Детвора да молодежь купались, рыбачили. Люди постарше мирно беседовали, поминая давнее, в котором горького было через край: высылки, войны, голод. Оттого и бежали. Но еще было детство, близкие люди, чьи могилки рядом, были юные годы, которые утекли, и родная округа, которая в прежней поре.
Словом, есть о чем «погутарить». Басакины ли, Нагайцевы, Подсвировы… Двоюродные да троюродные, вовсе седьмая вода на киселе, но — свой круг: «земеля», «годок», «односум»…

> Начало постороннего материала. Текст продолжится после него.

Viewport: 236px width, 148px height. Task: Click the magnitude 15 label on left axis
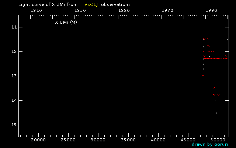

Вспоминали былое: свое и вовсе давнее, слышанное от отцов и дедов. Маркиан Басакин — лихой рубака, имел три георгиевских креста. Как не вспомнить его, не помянуть. Могучий Титай Подсвиров, который, жалея быков, порой выпрягал их из тяжелого воза и брался за войё, тащил, приговаривая: «Конечно, тут быкам не осилить. Сам еле тяну».
И о нынешнем не больно сладкие речи. О том, что Дон без хозяина гибнет. Скоро не то что рыбы, лягушек да ракушек не останется. А ведь бывало… О стерляди, осетрах вспоминали, о пудовых сазанах, лещах и вовсе страшенных сомах, которые скотину, людей в воду утягивали, а гусей да уток живьем глотали. Нынче донские воды пустели, берега загажены, прибрежный лес рубят и жгут чужаки. Земля не пашется и не сеется. Захватили ее чечены, дагестанцы и прочий «кавказ», погубив заливные луга да займища. Вот он — огромный Басакин луг, который в старые времена сеном снабжал всю округу. Его берегли, скотину по весне на нем не пасли, даже на телеге здесь запрещалось ездить. А нынче чеченские отары, овечьи да козьи, превратили Басакин луг в пустую толоку. И не только луг. Курганы уже голые стоят: ни чабора на них, ни полыни — все козы выдрали.
Особенно горячился здешний житель Аникей Басакин, у него немало скотины и рыбная ловля.
— С одной стороны Вахид меня поджимает, — объяснял он, — с другой — Ибрагим. А мне, коренному, скотину пасти негде. На Дону — ростовские, шахтинские, вся Украина. Гуртом. Их никакие границы не держат, и тоже законов для них нет: все выдирают, вплоть до мальвы, загубили, загадили, — жаловался он, казачина крепкий, большерукий, и приезжих просил: — Наших сюда присылайте. Чтобы была подмога. Можно ведь и рыбацкую базу устроить, и охотничью, навести порядок, чужаков отвадить, своих приучить к порядку. Казаки… В городе ходят, с лампасами, — горячился он. — Сюда их присылайте. Сделаем конную школу, для молодых. У меня лошадки гуляют. Туристов можно возить. И работать можно, скотину водить, птицу. Дома у меня свободные. Задаром отдам. Живите, работайте. Своим я всегда помогу… Это наша земля, родная… Мы тут хозяева. Пашу Басакина жду. Военный человек, полковник. Он приедет, наведем порядок.